Hamlet in Gloucestershire, England

Farmcote is a hamlet in the Cotswolds in Gloucestershire, England. It lies 2 mi east of the town of Winchcombe and 2 mi west of Temple Guiting.

Farmcote is a small place, a few houses along a dead end lane, but has a long history. Beckbury Camp, half a mile north of the hamlet, is an Iron Age univallate hillfort. St Faith's chapel in the hamlet dates back to Saxon times.

Farmcote was mentioned in the Domesday Book of 1086, in the form Fernecote. The toponym is derived from the Old English fearn "fern" and cot "cottage", and so means "fern cottage(s)".

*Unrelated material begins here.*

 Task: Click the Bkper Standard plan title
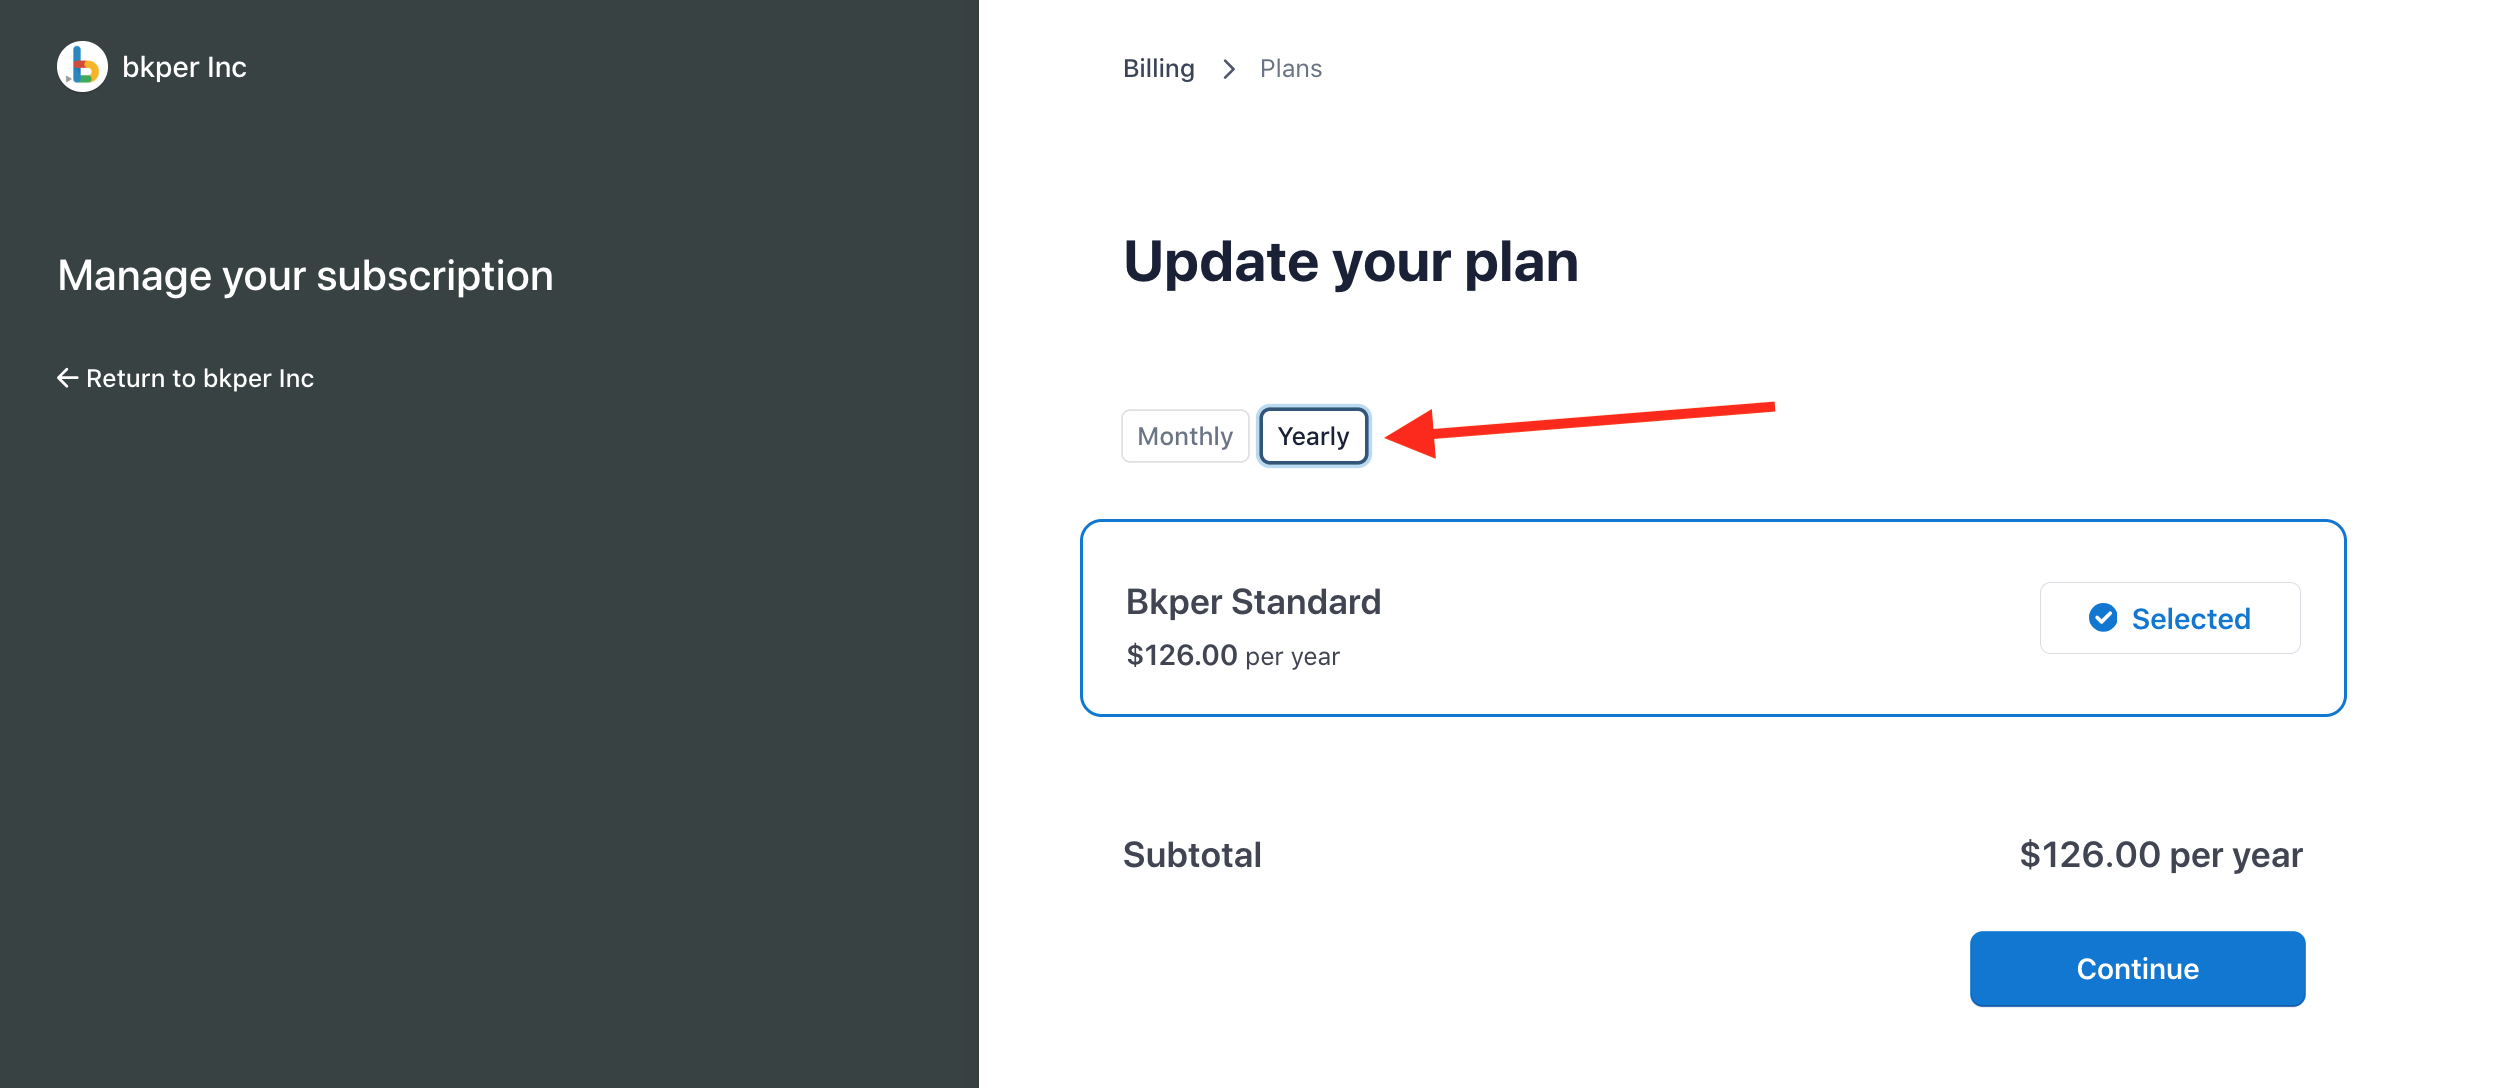tap(1253, 600)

In the Middle Ages Hailes Abbey held land here, and built Farmcote Grange, the remains of which are still visible. In 1314 Stephen de Stratford was granted lordship of Farmcote Manor, and his Stratford family descendants held the manor until the estate was sold in 1756. Following the dissolution of Hailes Abbey in 1539 the Farmcote Stratfords occupied Great Farmcote Manor House. The manor house, still bearing the arms of the Stratford family, is now a Grade II listed building.

Farmcote became a chapelry of the parish of Guiting Power (also known as Lower Guiting), but in 1883 was transferred to the civil parish of Pinnock and Hyde. The civil parish of Pinnock and Hyde was abolished in 1935 and merged with the civil parish of Temple Guiting.